Big banks put squeeze on car loans
US car sales drop as banks pull back from providing customers with auto loans.
Car sales are stalling right across America and fears are growing for the car finance market after big banks pull back from providing customers with auto loans.
Santander Consumer USA announced today that it has dropped 800-plus dealerships from its portfolio citing performance-related issues.
Other leading banks have also cut back from handing out car loans. Wells Fargo reported a 29% drop in its auto loan arm compared to the same period last year. Ally Financial Inc. and JPMorgan Chase also reported losses during their Q1 reports.
Several big banks are reporting higher losses on defaulted car loans, and an alarming number of customers are falling behind on their repayments.
Financial experts state that the declines are down to risky lending to consumers with low credit scores and the falling prices of used cars are causing a problem.
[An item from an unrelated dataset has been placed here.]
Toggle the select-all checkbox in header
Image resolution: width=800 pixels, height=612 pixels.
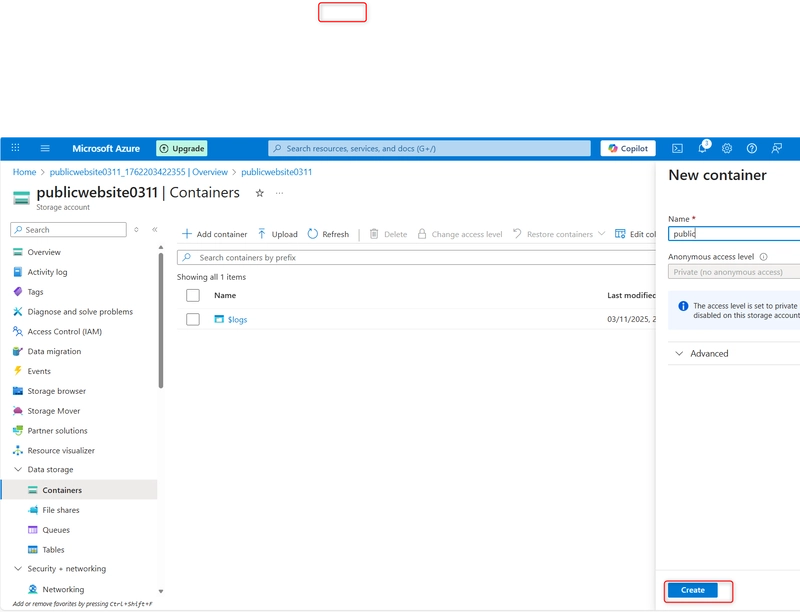pos(193,296)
Repossessions for unpaid loans are not recouping enough for lenders to justify the initial payout. Lenders who repossess cars are only recovering about 51% of the unpaid loan balances on average, according to a report in the Wall Street Journal.
Recent developments have called into question whether risky car lending can sustain itself. Auto loans have been one of the fastest-growing consumer lending categories since the last recession. Banks and lenders increased originations during the mortgage market slump in search of more revenue.